Exercícios propostos:
[1] Por favor, transcreva do texto sobre a carne de bode o trecho que vai de "Não à toa, em" até "seus consumos distintos.".
[2] Liste o nome completo de cada pessoa citada no texto sobre a carne de bode.

A carne é preparada por "pessoas que possuem pouco", disse a apresentadora, em um dos episódios do Masterchef Brasil, da TV Bandeirantes. Depois da repercussão, ela foi à público pedir desculpas pelo trecho editado no programa. Mas passada a situação, ainda pode surgir quem pergunte: “de onde vem a força de um prato tão regional?”  
 
Identidade sertaneja

Se há um animal símbolo de resistência, esse é o bode. Adapta-se às condições nada favoráveis do semiárido nordestino, permitindo a criação de rebanhos que enfrentam calor, ocupam menos espaço e demandam poucos cuidados de pasto. Segundo a gastrônoma e mestra em Consumo, Cotidiano e Desenvolvimento Social, Roneide Gonzaga, o bicho integra um sistema alimentar que envolve distribuição, processamento e consumo mais acessível. “É um bem culinário gastronômico na região sertaneja. Principalmente em Petrolina, onde temos um aparato turístico enorme que se chama Bodódromo, com diversos estabelecimentos comercializando a carne”, detalha.

Não à toa, em 2019 a manta caprina e ovina se tornou Patrimônio Cultural Imaterial de Petrolina, no Sertão de Pernambuco. Essa é uma técnica de corte, salga e secagem da carcaça dos animais, amadurecida há várias gerações. O resultado final é uma carne macia, típica nas cidades do Vale do São Francisco.


Preferência regional

Mas tanta força simbólica também trouxe efeitos negativos ao próprio bicho, então associado à escassez. “Até mesmo aqui em Petrolina, há quem não consuma por considerar produto inferior, potencializando pensamentos de outras esferas e localidades”, explica Roneide Gonzaga, explicando ainda que o não avanço para o Sudeste também esbarra nas práticas alimentares e seus consumos distintos.

Segundo o consultor em Agronegócio da Caprino-Ovinocultura, Clóvis Guimarães Filho, a carne de cabrito - cria do bode com a cabra - oferece várias vantagens nutricionais, se comparada a outras proteínas. "Baixíssimos teores de caloria, gordura e colesterol, além da alta digestibilidade e os elevados níveis de proteína e ferro”, disse em um dos seus artigos. Ainda no texto, ele defende que um estudo da Universidade Federal do Paraná comprova que esses benefícios tornam o produto recomendável para celíacos e diabéticos.


Força gastronômica

Com 27 anos de mercado, o restaurante Entre Amigos, no Recife, chegou a bater o recorde de quatro toneladas de carne de bode vendidas em um mês. A preferência do público é pela versão assada, como a carne de sol e o coxão de bode (foto da capa).  No mercado, é fácil encontrar preparos na brasa ou guisado com bastante molho. O chef Claudemir Barros explica que a carne tende a ser mais rígida por conta do enrijecimento do músculo na movimentação do animal. “Mas isso se resolve com cocção lenta e fogo moderado, assim como o odor característico, cozinhando com panela aberta. Quando a gente usa a tampa, a tendência é o odor ficar”, explica o chef.

O cheiro em questão tem motivo. Nas pernas do bode existem glândulas, que, se tiradas da maneira errada, provocarão um odor parecido com urina. “Além disso, o macho mais velho tende a mijar na própria carne, entranhando o cheiro, mesmo sem a glândula”, finaliza Claudemir.

Registros fornecidos:

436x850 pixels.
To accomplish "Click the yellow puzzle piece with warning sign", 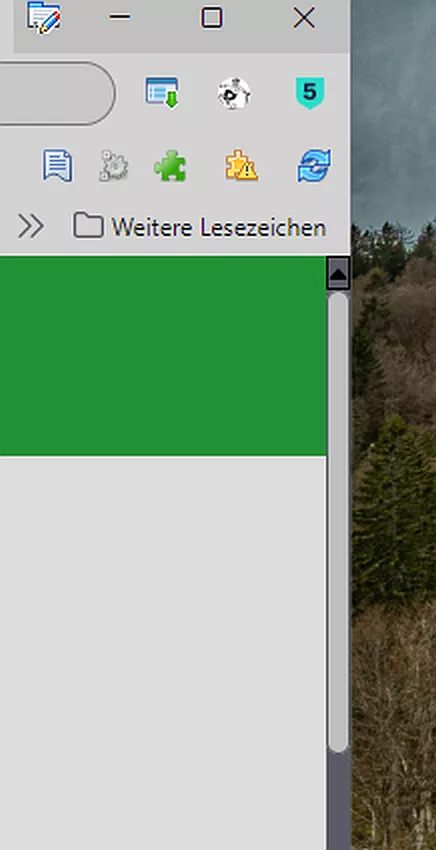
--
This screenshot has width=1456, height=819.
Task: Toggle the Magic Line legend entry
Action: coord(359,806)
* * *
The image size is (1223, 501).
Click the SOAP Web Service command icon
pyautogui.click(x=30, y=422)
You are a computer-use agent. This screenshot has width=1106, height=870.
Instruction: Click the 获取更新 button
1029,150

Respostas dadas:
[1]
Não à toa, em 2019 a manta caprina e ovina se tornou Patrimônio Cultural Imaterial de Petrolina, no Sertão de Pernambuco. Essa é uma técnica de corte, salga e secagem da carcaça dos animais, amadurecida há várias gerações. O resultado final é uma carne macia, típica nas cidades do Vale do São Francisco.


Preferência regional

Mas tanta força simbólica também trouxe efeitos negativos ao próprio bicho, então associado à escassez. “Até mesmo aqui em Petrolina, há quem não consuma por considerar produto inferior, potencializando pensamentos de outras esferas e localidades”, explica Roneide Gonzaga, explicando ainda que o não avanço para o Sudeste também esbarra nas práticas alimentares e seus consumos distintos.

[2]
- Roneide Gonzaga
- Clóvis Guimarães Filho
- Claudemir Barros